INSTRUCTION = Return, unchanged, the lines of the rows below, starting with the line that contains "Task: Cancel the logout dialog with 取消" and continuing through the end of the rows. Leave the pictures out of your answer.

++++ DATASET EXTRACT ++++

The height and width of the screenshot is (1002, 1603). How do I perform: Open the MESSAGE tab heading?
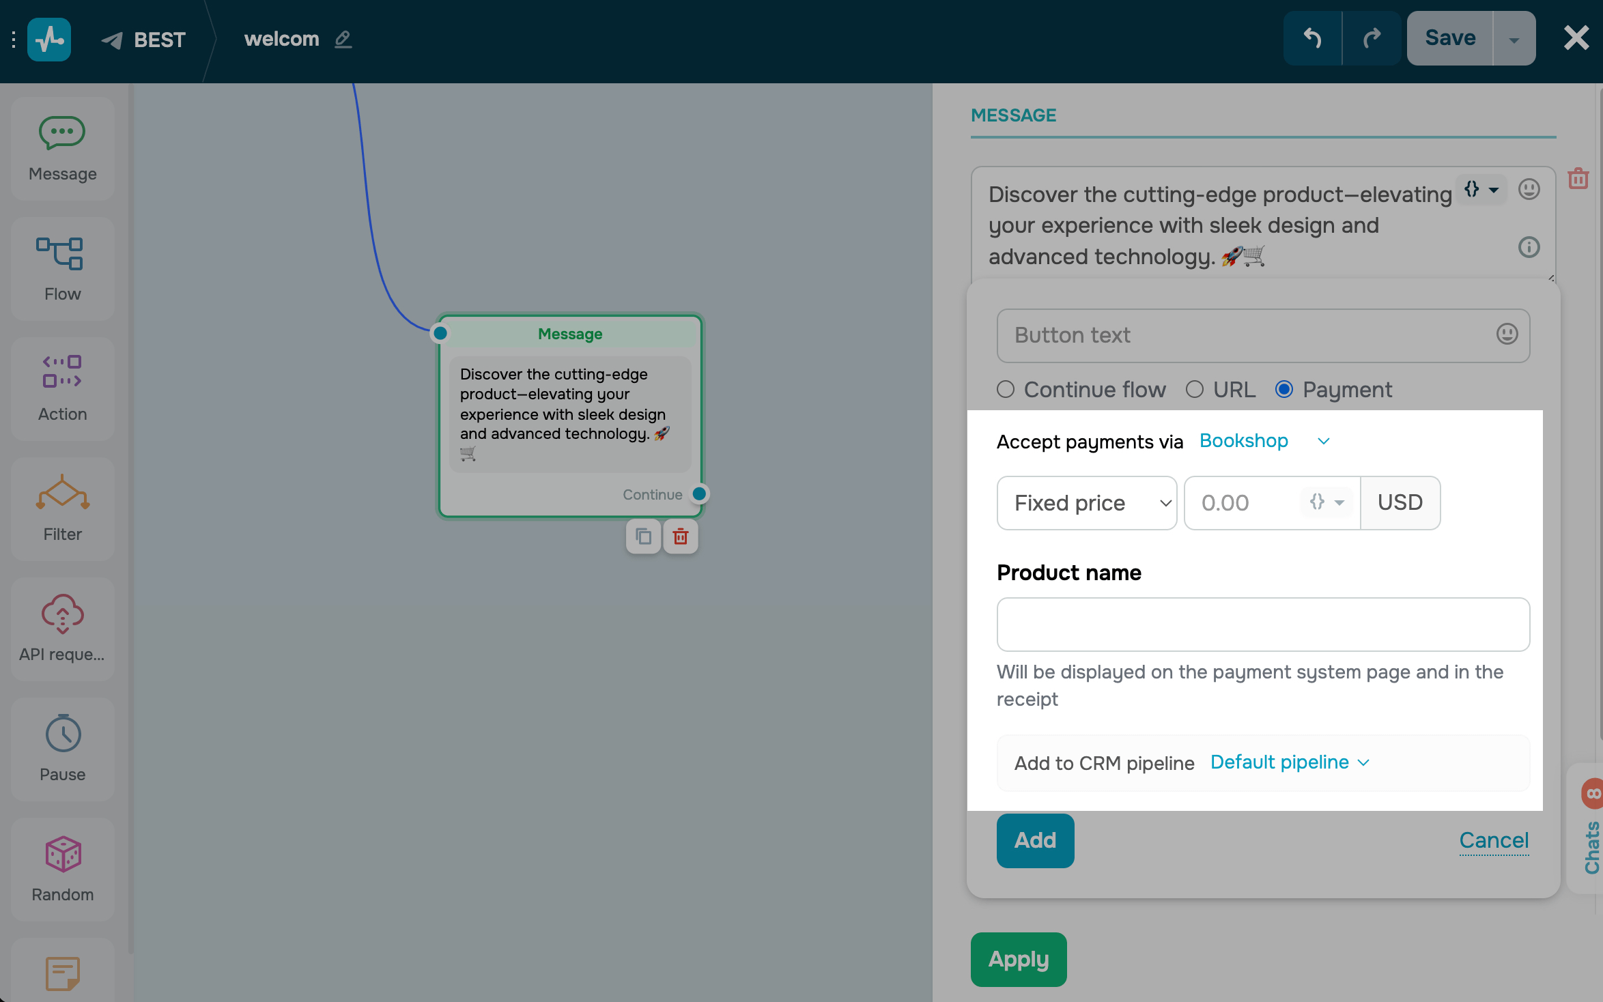[1013, 115]
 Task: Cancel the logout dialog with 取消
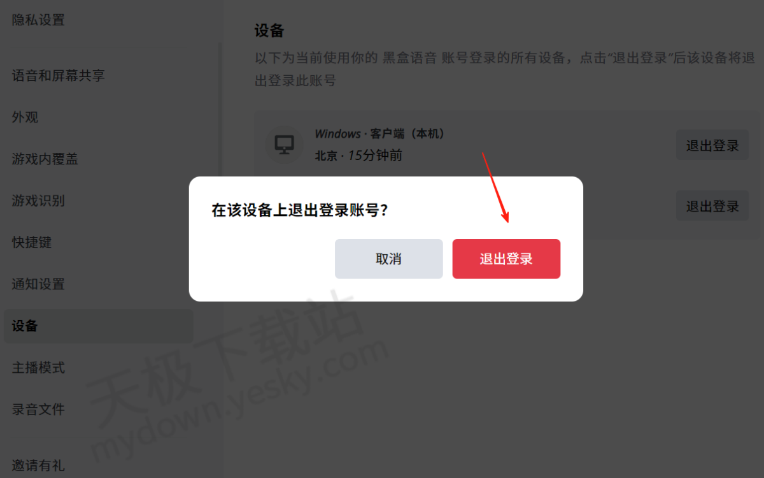tap(388, 259)
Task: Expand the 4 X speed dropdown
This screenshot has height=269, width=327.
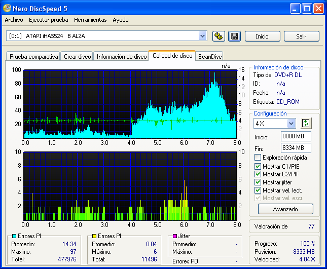Action: tap(291, 124)
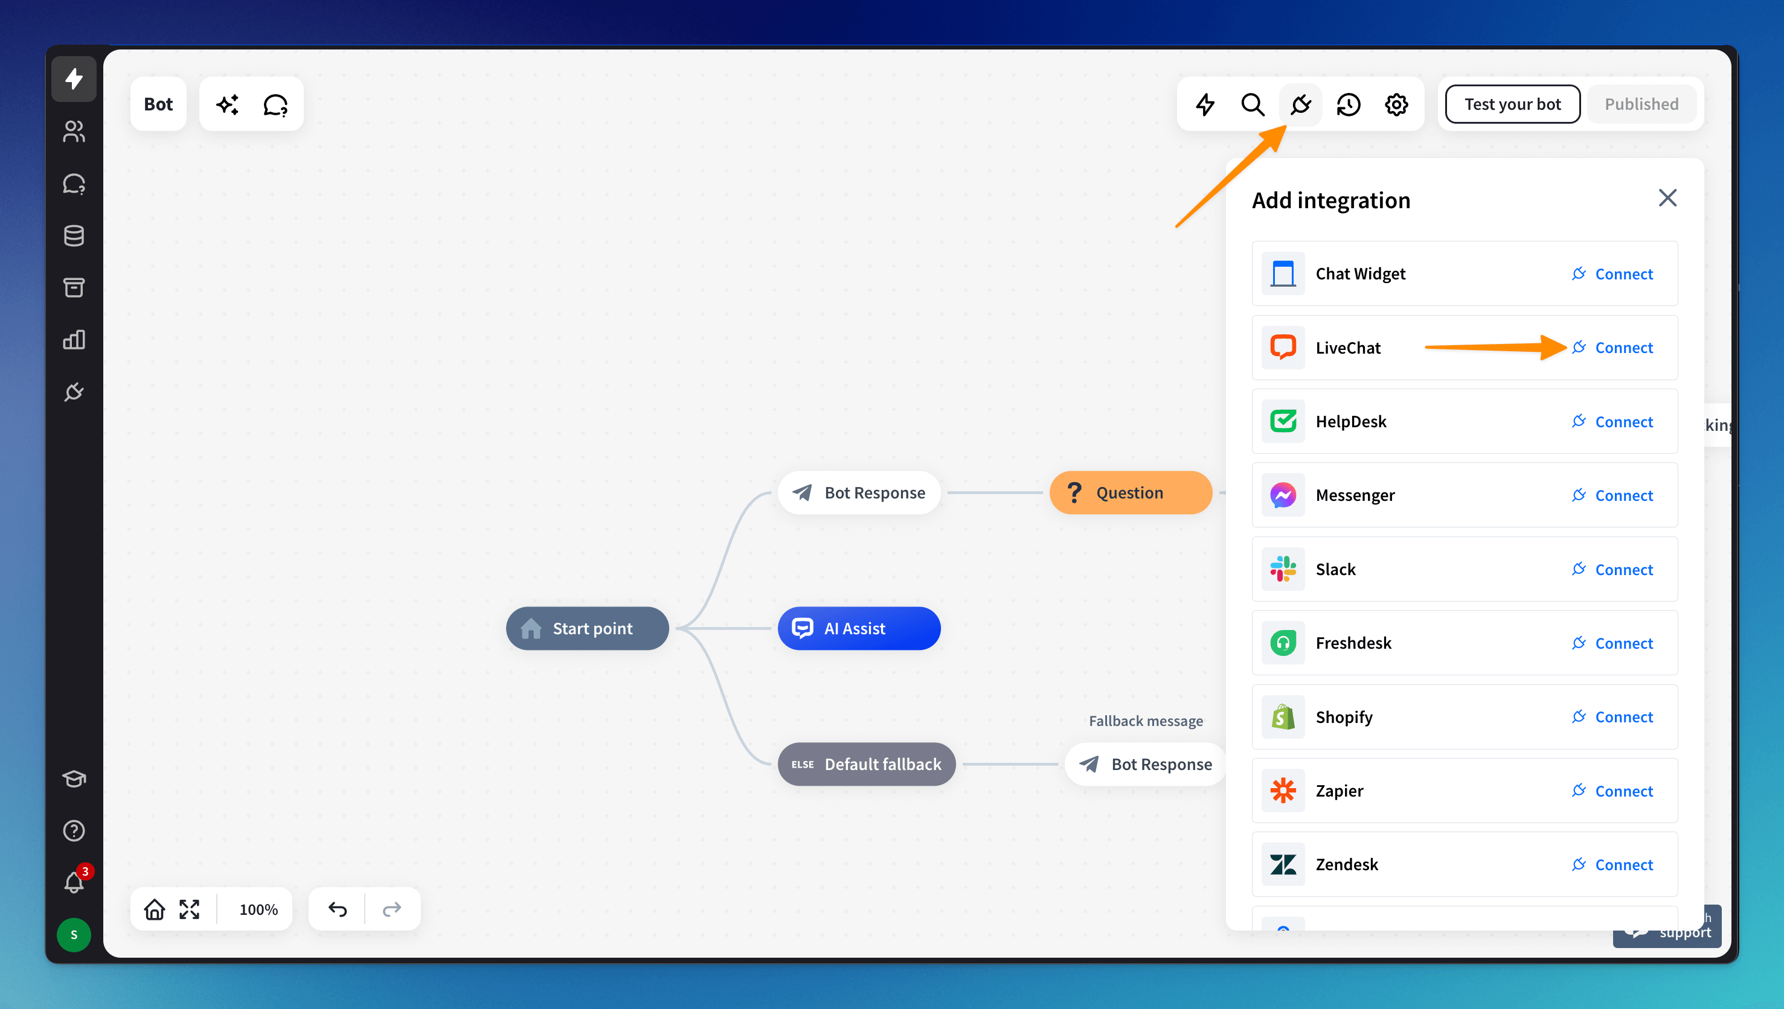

++++

COMPLETE ANSWER =
 Task: Cancel the logout dialog with 取消
tap(388, 259)
Task: Expand the 4 X speed dropdown
This screenshot has height=269, width=327.
Action: tap(291, 124)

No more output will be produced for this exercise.